Latent learning, you only turn learning into performance when there is a goal.
What are some relevant brain structures?
The basal ganglia
The hippocampal and prefrontal regions
The anterior cingulate cortex (ACC)
What does the basal ganglia do?
Responsible for acquisition and application of procedures in the form of reinforcement learning.
What does the hippocampal and prefrontal regions do?
Responsible for storage and retrieval of declarative knowledge
What does the anterior cingulate cortex do?
Responsible for cognitive control in the selection of appropriate behavior?
What are the three phases of skill acquisition?
Cognitive
Associative
Autonomous
What is the cognitive phase?
The learner computes based on existing facts, such as counting. In ACT-R this is based on the Declarative memory.
What is instance-based learning?
The problem and answer are learned by repeated computing (exposure). This takes the learner from the cognitive phase to the associative phase. Declarative memory
What is the associative phase?
The learner retrieves the problem and its answer from the fact in the declarative memory. The reaction time is reduced.
What is the step from associative phase to autonomous phase?
Utility learning. By more exposure you learn the skill in the form of utility learning. (In ACT-R it is also production compilation)
What is the Autonomous phase?
The skill is in the procedural memory, meaning the problem can happen “unconsciously” and in a reflex-like matter. The Decalrative memory is not used anymore and the reaction time is reduced a lot.
What is the memory activation in the cognitive phase?
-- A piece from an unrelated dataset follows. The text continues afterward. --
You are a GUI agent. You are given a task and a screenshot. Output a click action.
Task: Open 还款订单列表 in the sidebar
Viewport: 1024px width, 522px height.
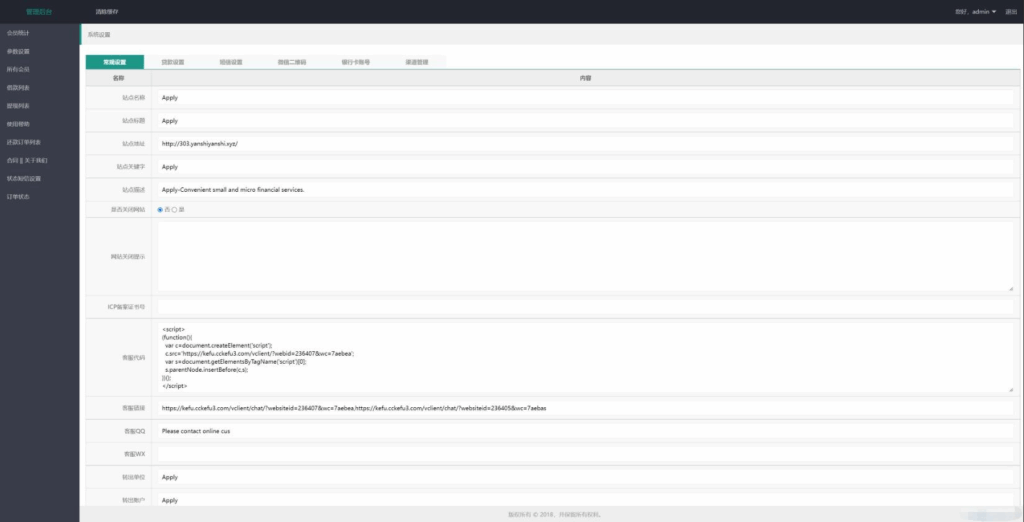[x=23, y=142]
The memory activation is related to retrieving count facts (5+4=9, 9+3=12)
What is the memory activation in the associative phase?
The memory activation related to the answer directly (5$3=12)
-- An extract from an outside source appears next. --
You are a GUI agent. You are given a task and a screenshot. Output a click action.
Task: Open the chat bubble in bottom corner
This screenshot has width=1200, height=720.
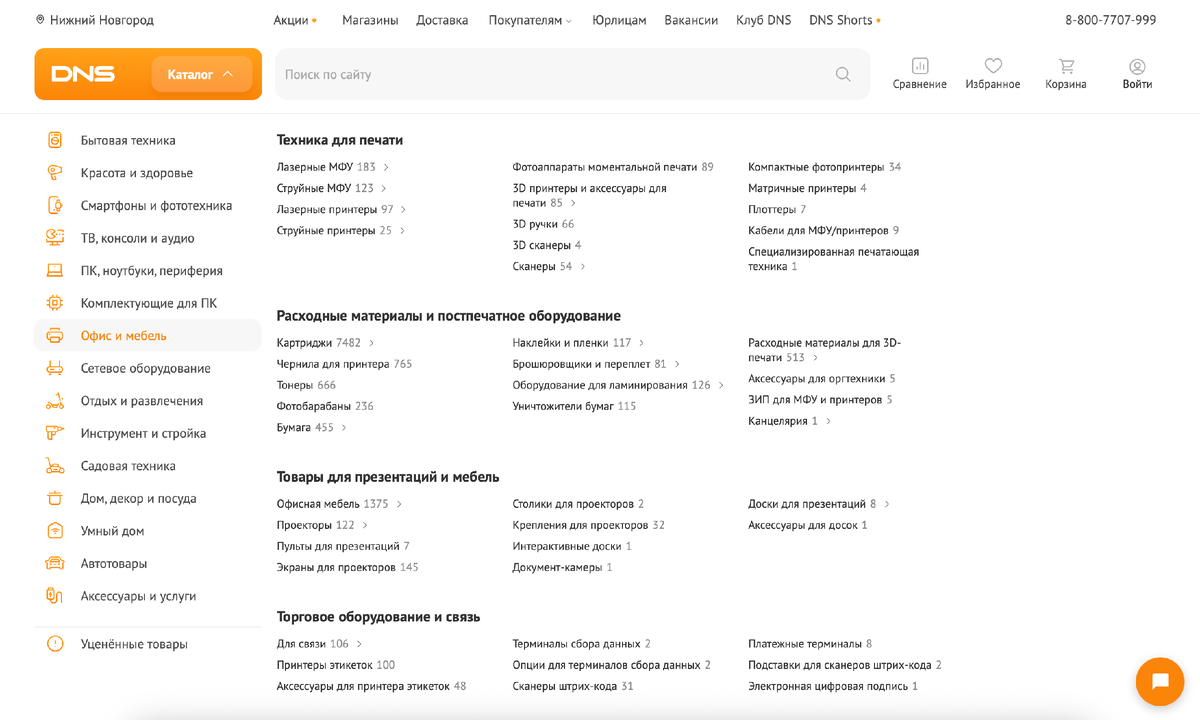(1159, 681)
What is the memory activation in the autonomous phase?
no memory activation
What is the difference between Instance-based learning and Utility learning on the symbolic level?
Instance-based learning: new chunks through vision, imaginal
Utility learning: new production rules through production compilation
What is the difference between Instance-based learning and Utility learning on the subsymbolic level?
Instance-based learning: through activation, likelihood and speed of retrieval
Utility learning: through utility, likelihood of usage
What is the activation for instance-based learning affected by?
prior usage, current context and noise
What is the utility for utility learning affected by?
prior utility, reward, time to reward and noise
What is utility learning based on?
The expected reward of using a rule, discounted by the time until that reward. The highest utility has then the highest probability to be selected.
How is utility learned?
By reinforcement learning.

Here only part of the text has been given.